Applicant State Machine Description

According to a specific embodiment of the invention, an Applicant State Machine for a group at a node connection has the following states:

VX (Very Anxious) : #2 may have been satisfied, but #1 has not been satisfied yet, and there is no reason to believe that it will be satisfied in the future.

AX (Anxious) : If no messages were lost, #1 would have been satisfied and probably #2 has been satisfied. If #2 has not been satisfied yet, it will be.

IN (In Group) : #1 must have been satisfied (in face of a single message loss) . #2 should have been satisfied, but if not, it shall be satisfied (again in face of a single message loss) .

WL (Will Leave) : Applicant will transmit a Leave message on next transmit opportunity and will start leaving, unless the user requests to rejoin the group.

LA (Leaving Applicant) : Applicant has already transmitted a Leave message. If no messages were lost, #3 would have been satisfied. Will transmit another Leave message on next transmit opportunity to make sure that #3 is satisfied, and leave the group .

OUT (Not In Group) : In this state, the participate in not in the group. In some applications, an ASM for a group will be erased and an ASM will be created for this group if a request to join the group (reqJoin) is received from the protocol user. If a reqJoin is received in this state, or in the WL or LA state, an ASM for this group starts out in the VX state. The table below is a depiction of various states in the Applicant state machines and the actions that will be taken when the messages indicated on the left are received (s means send; -- means don't care; -x- means invalid transitions or messages that are not processed)

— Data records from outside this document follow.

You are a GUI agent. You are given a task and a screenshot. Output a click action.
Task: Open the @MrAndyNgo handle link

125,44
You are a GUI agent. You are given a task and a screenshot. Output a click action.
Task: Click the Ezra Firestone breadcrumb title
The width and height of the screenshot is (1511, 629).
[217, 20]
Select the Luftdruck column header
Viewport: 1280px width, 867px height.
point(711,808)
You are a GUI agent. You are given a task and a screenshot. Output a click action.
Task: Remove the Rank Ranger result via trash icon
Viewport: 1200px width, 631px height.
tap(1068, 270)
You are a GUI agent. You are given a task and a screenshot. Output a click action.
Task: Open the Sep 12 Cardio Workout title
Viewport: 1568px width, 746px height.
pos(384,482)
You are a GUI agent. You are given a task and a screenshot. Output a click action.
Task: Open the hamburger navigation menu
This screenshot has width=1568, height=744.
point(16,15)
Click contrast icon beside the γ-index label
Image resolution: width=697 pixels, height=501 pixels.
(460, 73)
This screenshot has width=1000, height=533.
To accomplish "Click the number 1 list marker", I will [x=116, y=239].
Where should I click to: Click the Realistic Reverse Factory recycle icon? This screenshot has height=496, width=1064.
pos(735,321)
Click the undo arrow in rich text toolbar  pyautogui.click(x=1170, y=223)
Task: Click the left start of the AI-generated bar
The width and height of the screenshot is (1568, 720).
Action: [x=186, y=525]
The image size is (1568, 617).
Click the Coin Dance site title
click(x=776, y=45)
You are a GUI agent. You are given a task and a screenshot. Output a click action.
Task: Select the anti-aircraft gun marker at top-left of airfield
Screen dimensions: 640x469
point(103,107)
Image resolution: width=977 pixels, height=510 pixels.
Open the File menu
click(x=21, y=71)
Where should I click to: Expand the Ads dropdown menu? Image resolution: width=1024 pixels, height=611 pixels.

APPLICANT PASSIVE STATE MACHINE FOR A GROUP

Joining a Group

According to an enhanced protocol in accordance with the invention, when a participant's user (i.e. a higher layer application) signals to join a group, an ASM for that group is revived or created and starts in a very anxious (VX) state. The Applicant therefore strives to satisfy #1 and #2. According to the invention, in the very anxious state, the Applicant must either: transmit two join messages (either Joinln or JoinEmpty, depending on the state of the Registrar) ; transmit one join message (Joinln or JoinEmpty) and receive one Joinln; or receive two Joinln messages to be comfortable. Note that if the Applicant receives two Joinln messages before the join timer expires, it does not send any join messages itself. Though transmitting two JoinEmpty messages satisfies only #1, it makes this Applicant comfortable, because, if there are any other Applicants on this segment, the JoinEmpty will make them uncomfortable, and cause them to transmit Joinln messages, satisfying #2.

Leaving a Group

When a participant's user signals to leave a group, the Applicant state machine transmits a LeaveEmpty PDU (when it gets an opportunity to transmit) and starts timing out its own Registrar. If no join messages are then heard on the segment before expiration of the leave timer, this Applicant transmits another LeaveEmpty message and moves out. Transmitting two leave messages guarantees that all Registrars will hear the leave message, even in the face of a single message loss, and will time out. If there are any Applicants on the segment, a LeaveEmpty makes them uncomfortable (VX) , and causes them to transmit or listen for join messages that satisfy #1 and #2. The first Applicant who gets an opportunity to transmit, transmits a JoinEmpty to satisfy #1. This JoinEmpty makes other Applicants uncomfortable and causes at least one of them to transmit Joinln messages to satisfy #2. If a join message is heard by the leaving Applicant before transmitting the second leave message, the second leave message is suppressed and the Applicant moves out of the group.

The Registrar

The Registrar registers the membership of groups. It listens to the messages sent by Applicants in devices on the segment and registers the existence of at least one device on the segment that is in the group. In an IS, the Registrar may interact with the filtering entries in the filtering database to reflect the group memberships, so that packets can be filtered or forwarded out of the appropriate ports. In one embodiment, there is one registrar for each port on a IS. An ES may have a registrar or may not. The Registrar has the following states:

IN: Registrar has seen at least one Applicant for the group on the segment.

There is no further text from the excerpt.